Sentencing in the case of Melvin Koroluk, who pleaded guilty in December 2012 to abducting a child under the age of 16, has been delayed until April 9 so Madam Justice C.L. Dawson can review new submissions by the Crown and defence.
Prosecutors are seeking a two-year prison sentence. The defence requested a two-year conditional sentence to be served in the community.
During a sentencing hearing at Court of Queen’s Bench March 8, Koroluk admitted to an agreed statement of facts that on July 6, 2011, he lured the then-10-year-old girl into his car at the Yorkton fairgrounds during Exhibition and drove her to an isolated area north of the city. There, she managed to escape from the car through a window.
A short time later, a concerned citizen, who saw the victim, phoned police and constables were able to retrieve the girl.
A few days later, while with her mother in Yorkton, the girl spotted Koroluk. The mother called police and the then-57-year-old suspect was arrested.
On Friday, the Crown, represented by Darren Grindle submitted several exhibits including, a video, a transcript from a preliminary inquiry, a number of photographs and six pieces of case law for the judge’s consideration. Also before the judge were a pre-sentence report and victim impact statements from both the victim and her mother.
The impetus of Grindle’s submissions was to demonstrate just how remote and isolated the area was where Koroluk took the young girl and to establish that a custodial sentence was “more or less the norm for abduction cases.”
The defence, led by Dave Rusnak, countered with three letters of reference, explained that by not objecting to the preliminary hearing transcript being entered the defence was not admitting to some of the elements of testimony given by the victim and that the case law presented bore little similarity to the circumstances of the case before the Court.
Following testimony by RCMP Cst. Robert Ritz describing in detail the route Koroluk and the girl took on the day as recreated on the submitted video, Dawson called an adjournment to review the new evidence.
After the adjournment, the judge questioned Koroluk—as required by the Criminal Code—as to whether his guilty plea was voluntary, that he understood that it meant he was admitting to the essential elements of the charge and that he understood the potential consequences he could face.
Koroluk answered in the affirmative and Dawson accepted his plea.
She said the only evidence she would not consider with respect to sentencing was a portion of the preliminary hearing transcript in which the girl recounted the facts as she saw them and a portion of the pre-sentence report in which the mother was asked what she thought an appropriate sentence would be.
In arguing for a two-year prison term, Grindle referenced case law that upheld the principle of sentencing that in cases of child abduction the primary consideration is renunciation of the crime.
He focused on the aggravating circumstances: the age of the victim; that the girl was a complete stranger to Koroluk; the remote and isolated nature of the area to which he took her; the fact that after she escaped he did not tell anyone she was out there alone; the unresolved questions of what his intentions were if she had not escaped and what might have been the ultimate outcome; and that if it had not been for a chance meeting, the crime may never have been solved.
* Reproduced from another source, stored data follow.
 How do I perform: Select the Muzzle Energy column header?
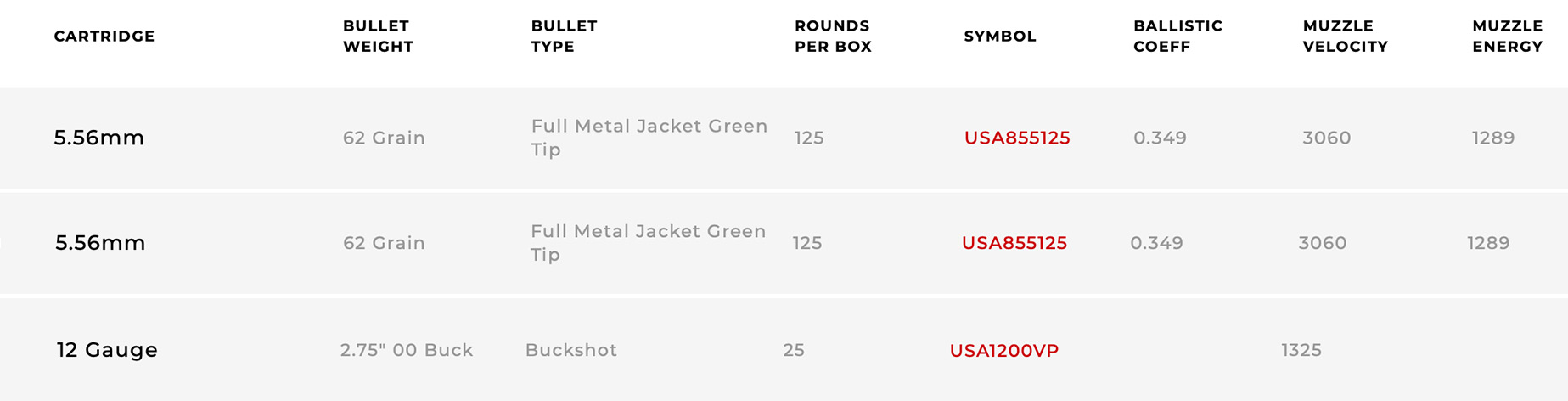pyautogui.click(x=1507, y=37)
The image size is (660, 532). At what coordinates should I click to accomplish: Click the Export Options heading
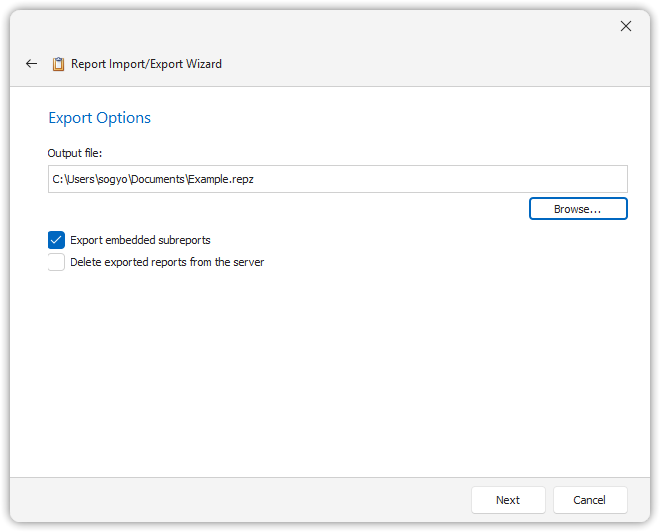(x=99, y=118)
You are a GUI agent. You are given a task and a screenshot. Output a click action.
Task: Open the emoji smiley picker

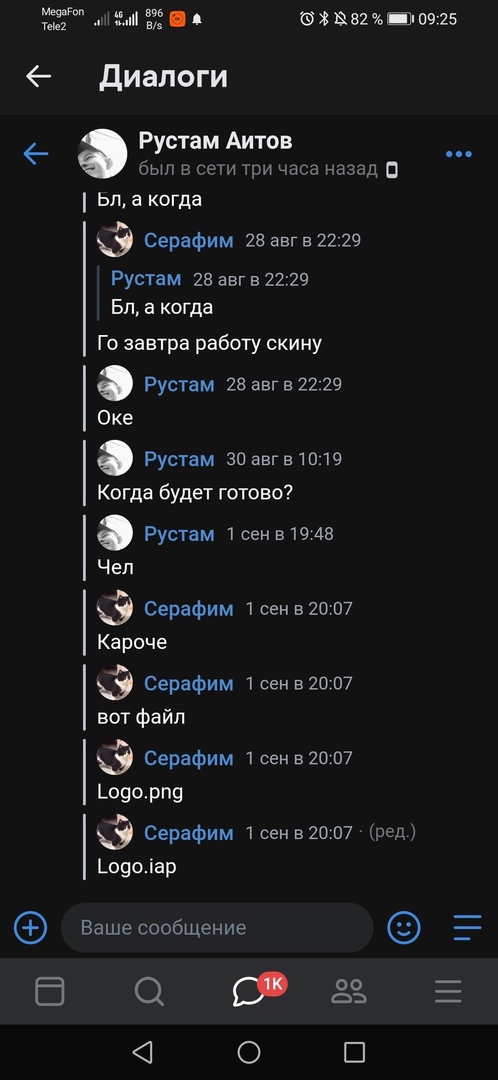[404, 927]
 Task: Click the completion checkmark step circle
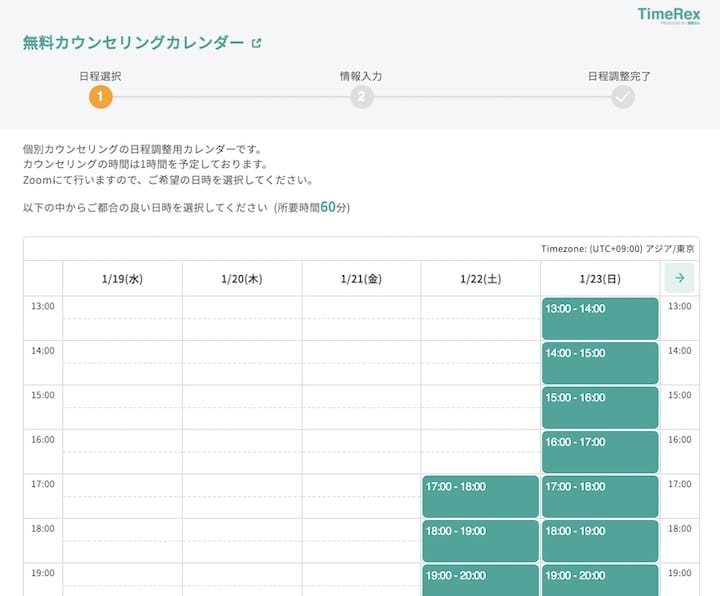[623, 97]
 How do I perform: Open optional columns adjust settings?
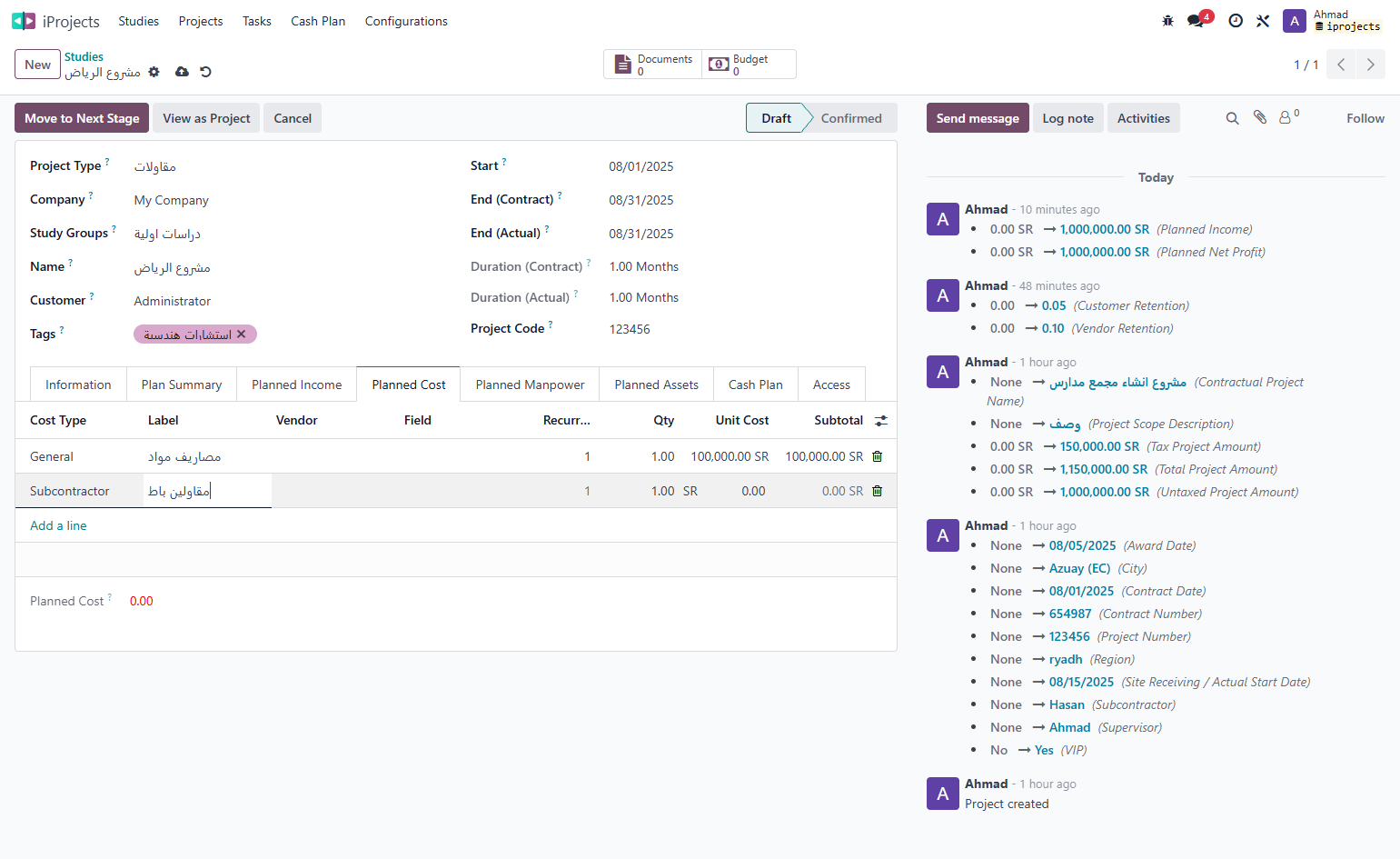coord(881,421)
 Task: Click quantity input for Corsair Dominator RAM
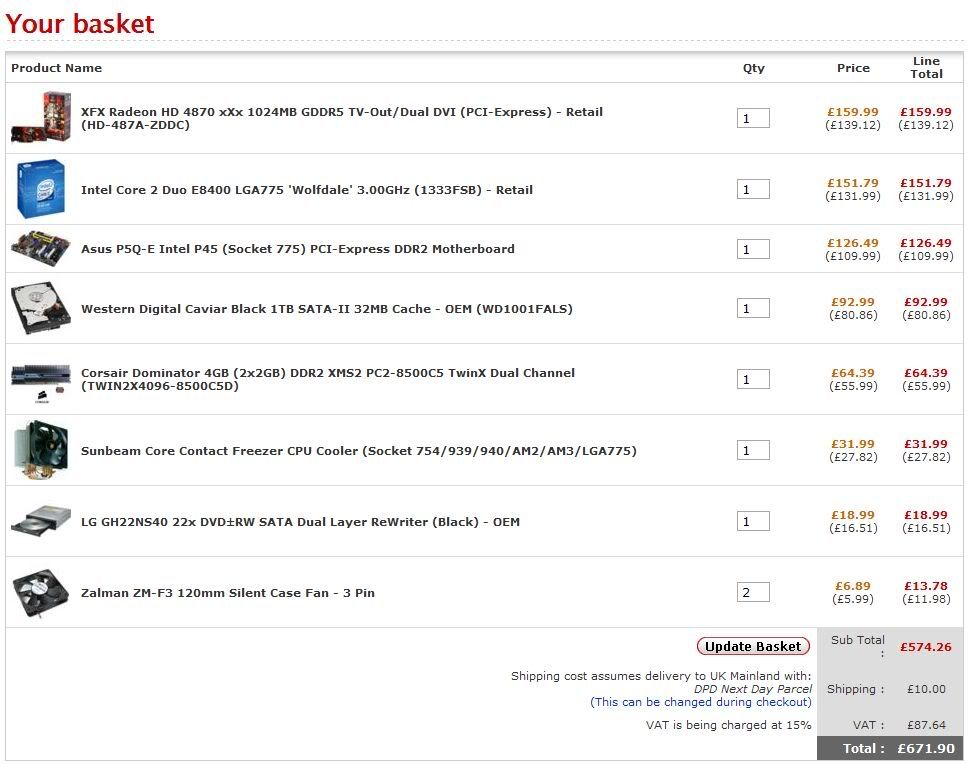753,379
The prosecutor also summarized the contents of the victim impact statements calling the situation “every parent’s worst nightmare.” He said the girl continues to bear psychological scars including anger, fear, distrust of adults and degraded performance in school.
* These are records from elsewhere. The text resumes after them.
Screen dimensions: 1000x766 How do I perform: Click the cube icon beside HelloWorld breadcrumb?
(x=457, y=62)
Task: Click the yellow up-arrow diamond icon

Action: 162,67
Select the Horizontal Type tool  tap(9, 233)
Rusnak argued the circumstances of his client’s case were unique and the case law had little bearing given in those decisions there had been indications of premeditation, prior criminal activity and the duration of the crimes had been of significantly greater length.
He said he did not want to downplay the seriousness of the offence calling it a “substantial, significant, dangerous error of judgment,” but argued mitigating circumstances should not rule out the possibility of a conditional sentence.
The factors he outlined included: the brief duration of the incident (less than 15 minutes); the fact the girl was not physically harmed; Koroluk’s lack of criminal record; that he pleaded guilty sparing the victim from having to testify at trial; that he has very good family support; that he is truly remorseful; and that for the past 18 months he has fully complied with a very strict set of release conditions.
The defence also suggested Koroluk could face significant danger in prison from his fellow inmates given the nature of his offence and his complete lack of familiarity with the correctional system.
In his own defence, Koroluk said he accepted full responsibility, but showed little insight into his actions.
“I don’t know what I was thinking that day,” he said.
He apologized to the girl and her family and promised the judge he would do “whatever the Court deems me to do to become a better person.”
Dawson called the situation before her “very difficult” saying it would require “thoughtful consideration to weigh the factors I need to weigh.”
She said she knew the resolution to the case must seem like a very long time for all parties involved, but “in the circumstances, I would be remiss to attempt to proceed today.”
A publication ban remains in effect to protect the identity of the girl.